Dr Brian Wansink: Using Psychology in a New Smarter Lunchrooms Program

 

School Lunch the Old Way

School Lunch. Remember the good old days, the tater tots and salisbury steaks, the cliques and misbehavior? These days, school lunch has become a hot topic. With the obesity epidemic, suddenly schools are under fire for serving unhealthy food.

Michelle Obama has made the improvement of school lunch a priority, and across the country, dedicated parents and healthy food advocates are putting their earnest efforts into getting the best food they can on those lunchroom trays. Vegetarian and vegan options are more available than ever before. But the cost of good food is a real problem for cash-strapped schools, as is the psychology of getting kids to pick an apple over a cookie.

Now, there is a new program, called Smarter Lunchrooms, designed by the Cornell Center for Behavioral Economics In Child Nutrition Programs, which is all about surmounting the hurdles of both cost and psychology, and getting kids on the right track.

Parents could learn from the research that is going into this. You may remember Dr Brian Wansink from his book Mindless Eating  Why We Eat More Than We Think. At the Cornell Food and Brand Lab, he and his associates make a science out of studying why people choose to eat what they do. Over and over, Dr Wansink finds that what we believe about food is easily manipulated with a change in the name, environment, or way it is served. While these kinds of tricks are often used by restaurants to make a profit, they can also be used by savvy consumers to get a grip on over-eating and make better choices.

See my previous post about Mindless Eating: http://robincooksveg.wordpress.com/wp-admin/post.php?post=561&action=edit

Now, he’s applying all the tricks of the trade to getting kids to eat right.

As Dr Wansink said to me, “It’s not nutrition until somebody eats it. Cornell Center for Behavioral Economics In Child Nutrition Programs will be a game changer.”

Wansink and his fellow researchers have a strategy. They use a technique called Behavioral Economics. Basically, you can’t force anyone to eat well. But people are easily swayed. Banning a food causes rebellion. Giving people two healthy options and a choice between them, like a Mom saying, “do you want carrots or apples?” causes a steep rise in the consumption of carrots and apples.
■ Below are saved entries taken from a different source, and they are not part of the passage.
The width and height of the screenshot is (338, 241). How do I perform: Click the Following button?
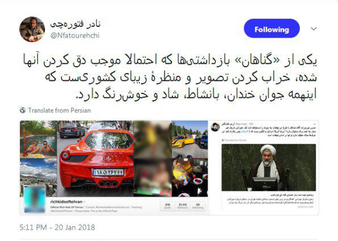pos(271,28)
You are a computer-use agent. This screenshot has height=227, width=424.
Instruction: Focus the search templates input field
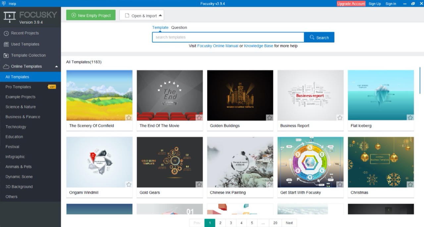[x=228, y=37]
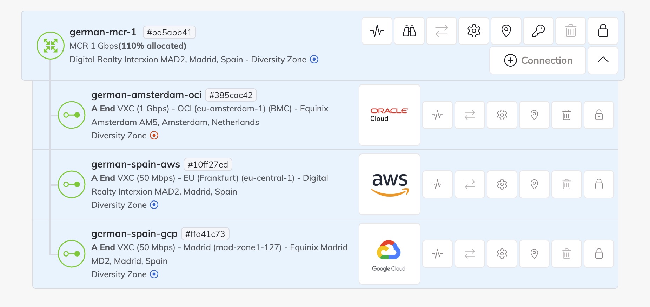Collapse the german-mcr-1 connections list
The height and width of the screenshot is (307, 650).
[x=603, y=60]
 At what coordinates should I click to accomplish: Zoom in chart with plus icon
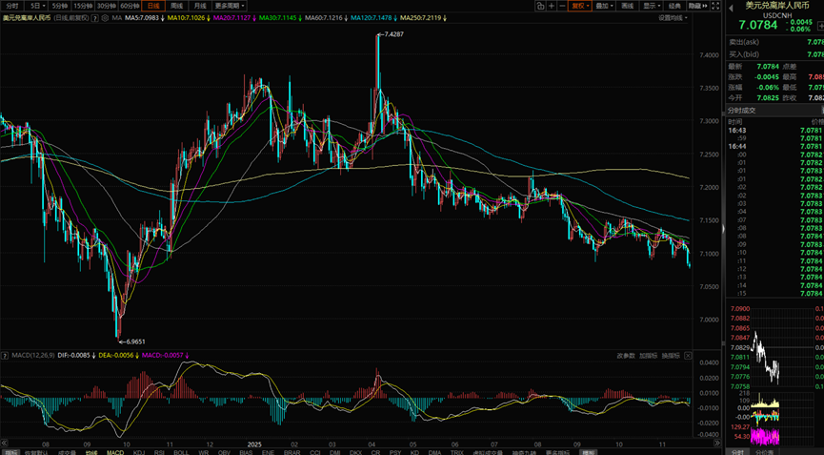click(550, 5)
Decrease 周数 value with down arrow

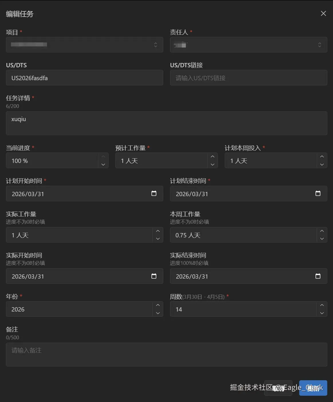pyautogui.click(x=322, y=313)
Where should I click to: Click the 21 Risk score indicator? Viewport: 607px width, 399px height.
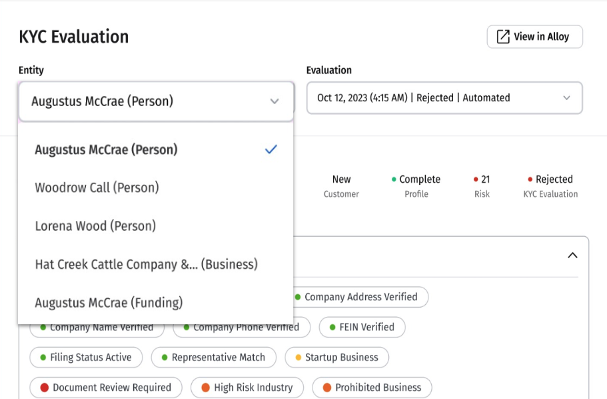click(482, 185)
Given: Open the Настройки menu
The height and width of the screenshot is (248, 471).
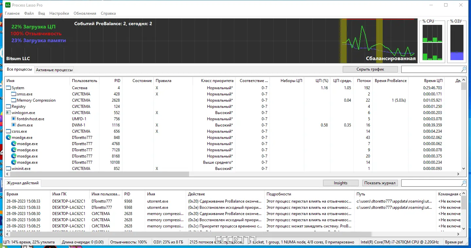Looking at the screenshot, I should 59,13.
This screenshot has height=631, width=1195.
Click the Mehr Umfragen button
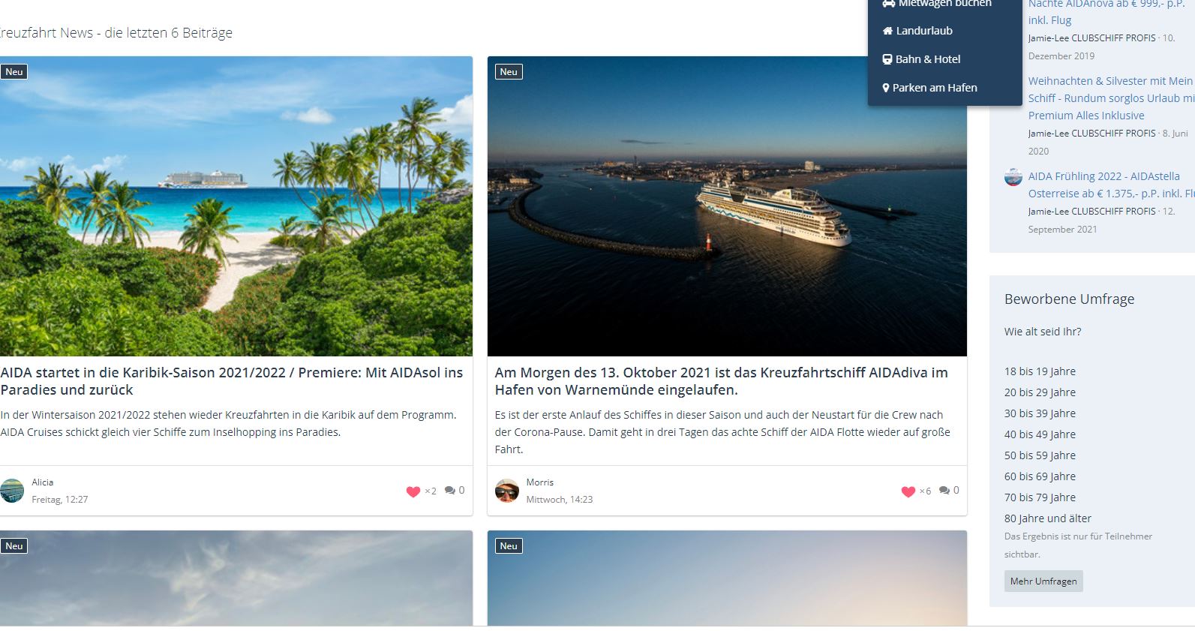[1043, 581]
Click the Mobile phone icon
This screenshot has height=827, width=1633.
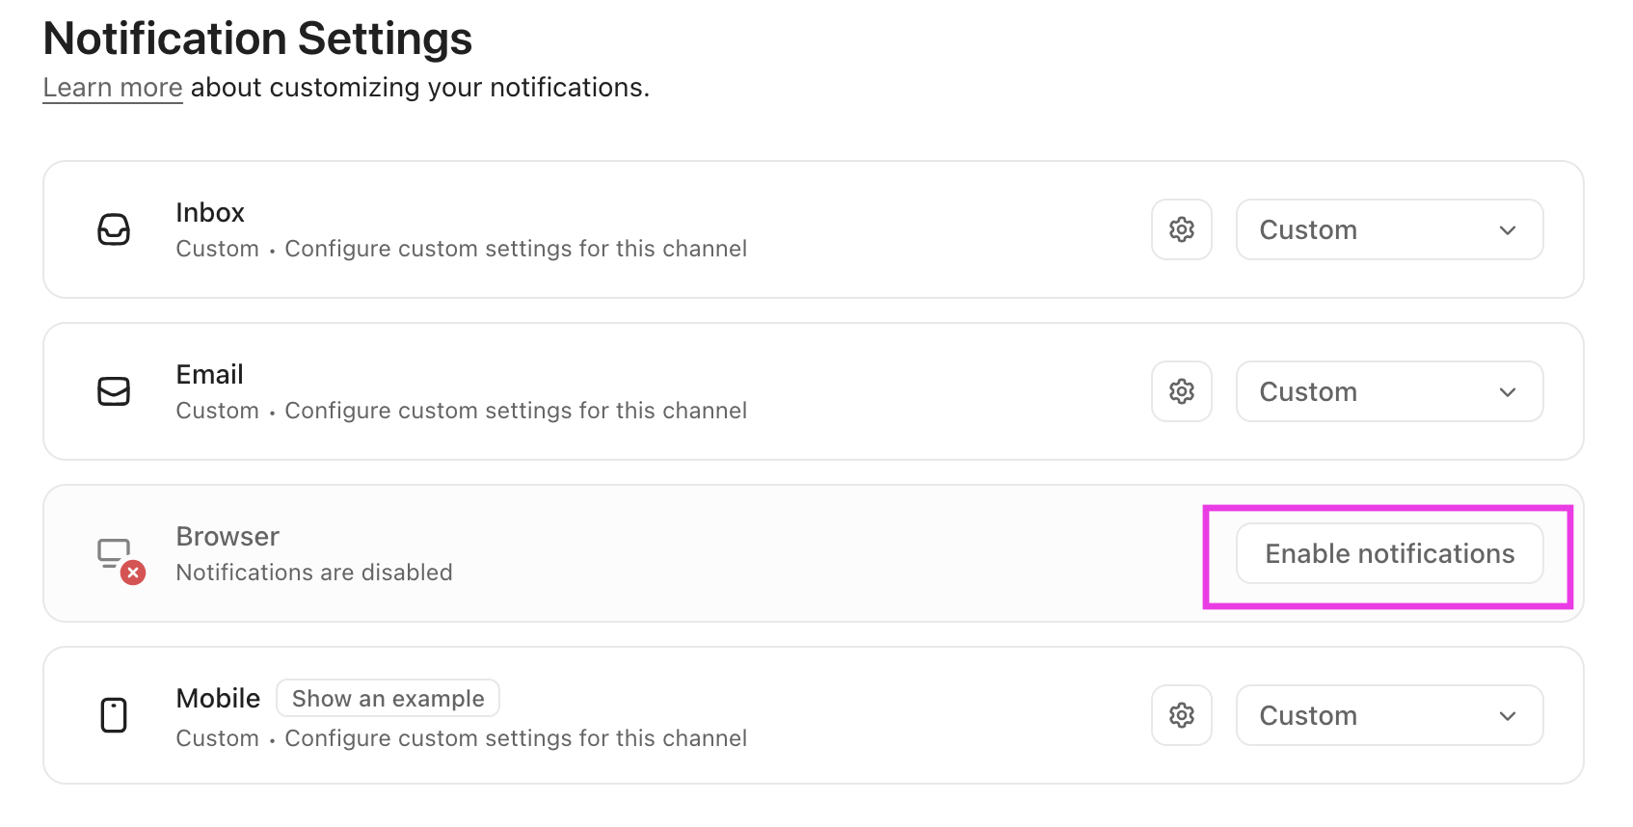(x=114, y=715)
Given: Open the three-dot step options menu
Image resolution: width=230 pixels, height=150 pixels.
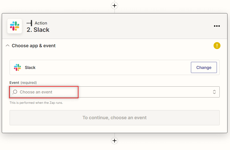Looking at the screenshot, I should pyautogui.click(x=217, y=26).

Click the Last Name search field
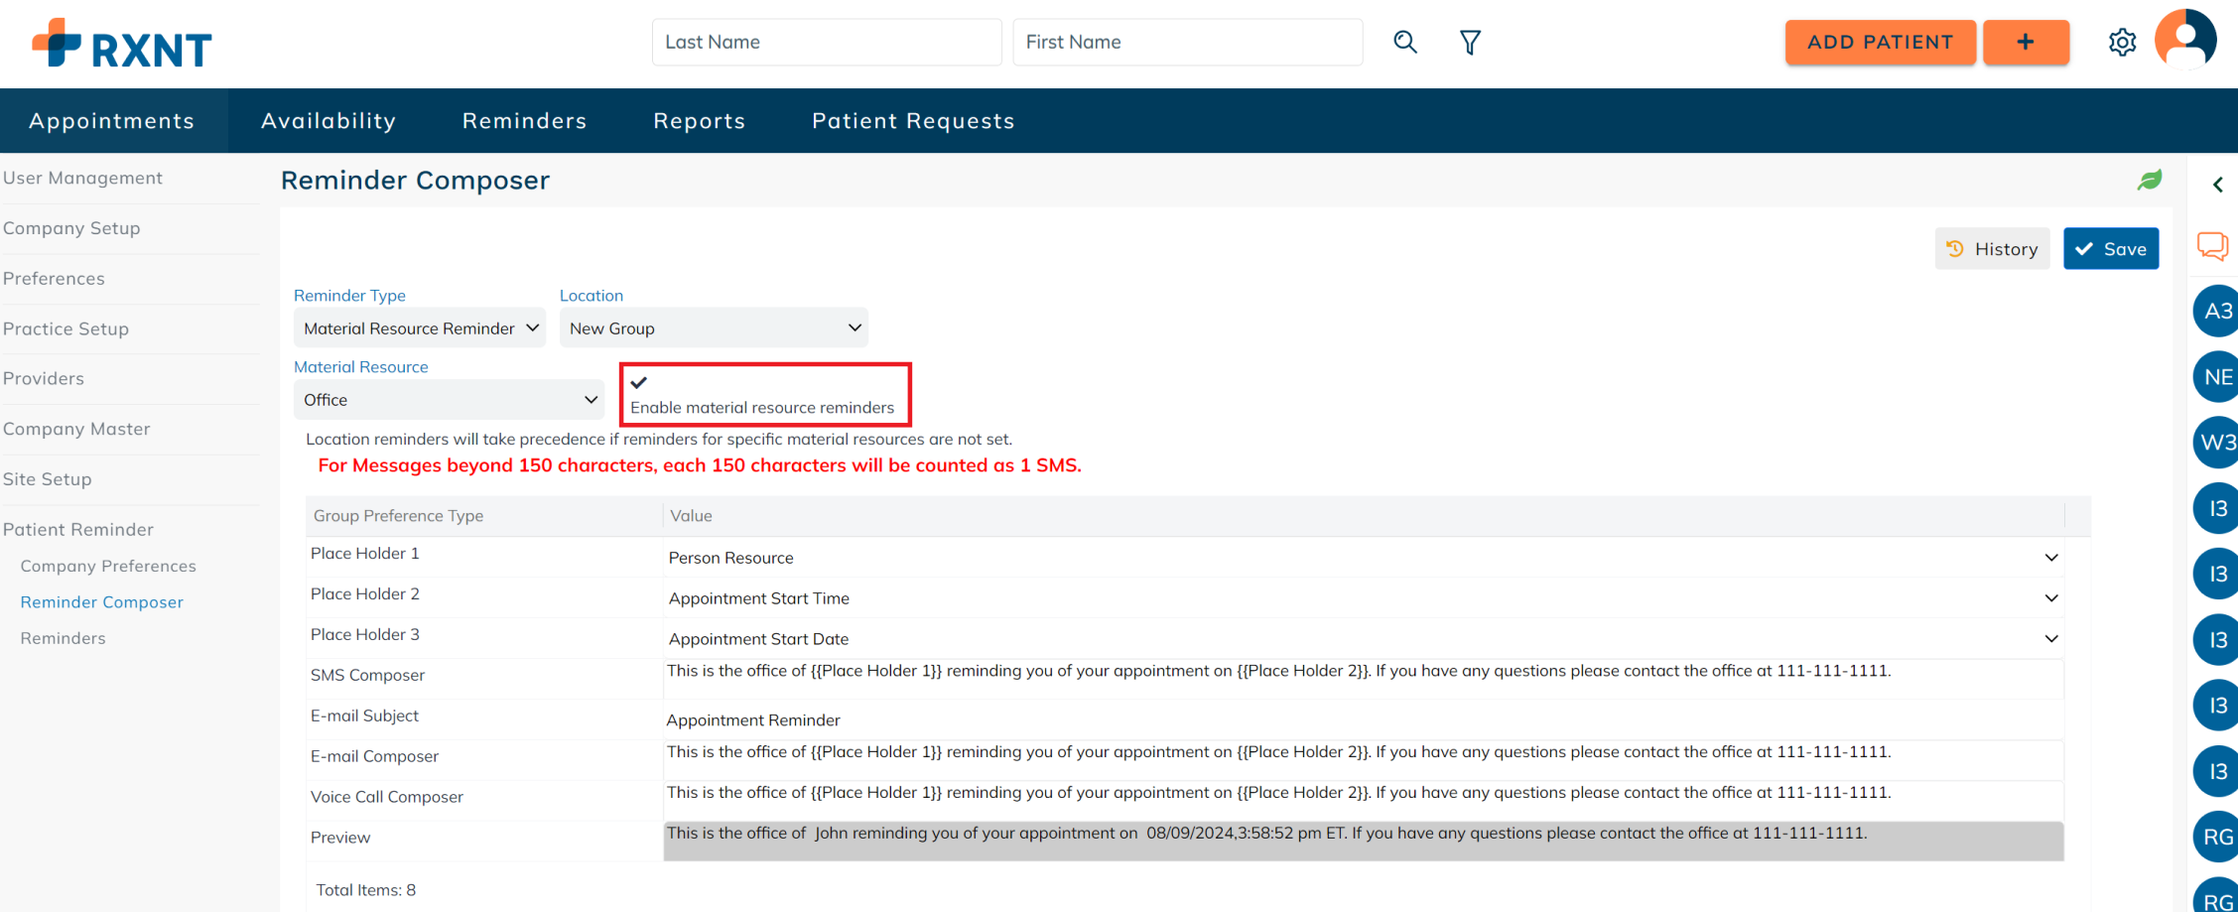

“It’s better to nudge a student to choose and apple over a cookie than to tell them they can’t have a cookie.” Says Wansink.

Using physical proximity is also useful. Putting vending machines far from the cafeteria, and a salad bar smack in the middle of the room so that you have to walk around it causes vending to go down, salads up. And if you stand in line at a cash register, there are usually impulse purchases there for you to stare at. Replacing those with fruit causes a spike in fruit consumption.

It also is basic economics that if apples cost less than chips or cookies, people will buy them. Schools that require cash for desserts and soda see drops in dessert and soda purchases.

Of course, Dr Wansink has many more creative ideas than just moving soda machines. After years of studying The ways that the names of foods change the way that people perceive them, he has made an art out of titling dishes. As much as we think we are immune to such things, his studies show that calling a salad a “Melange of Baby Greens with Roasted Tomato-Pistachio Vinaigrette and Aged Gouda Curls” will make it worth more than a “Side Salad with Cheese.”

Turning that method toward children takes a little creativity. Younger children might go for Popeye’s Super Spinach or X-Ray vision carrots, while older ones could be into something referring to the Twilight movies or LOL cats. (obviously I am terribly out of touch.)

The Smarter Lunchrooms program is not just a pamphlet, either. Schools can enroll in the program and receive expert help in reconfiguring their lunchroom, and in return, are asked to track the results. It’s interactive, too, with the schools, parents and participants giving feedback, all of which feeds into the study of retail food psychology.

So if your kids are in a school lunch program, you would help them and future children by getting your school involved with Smarter Lunchrooms.

They might even get excited about x-ray carrots.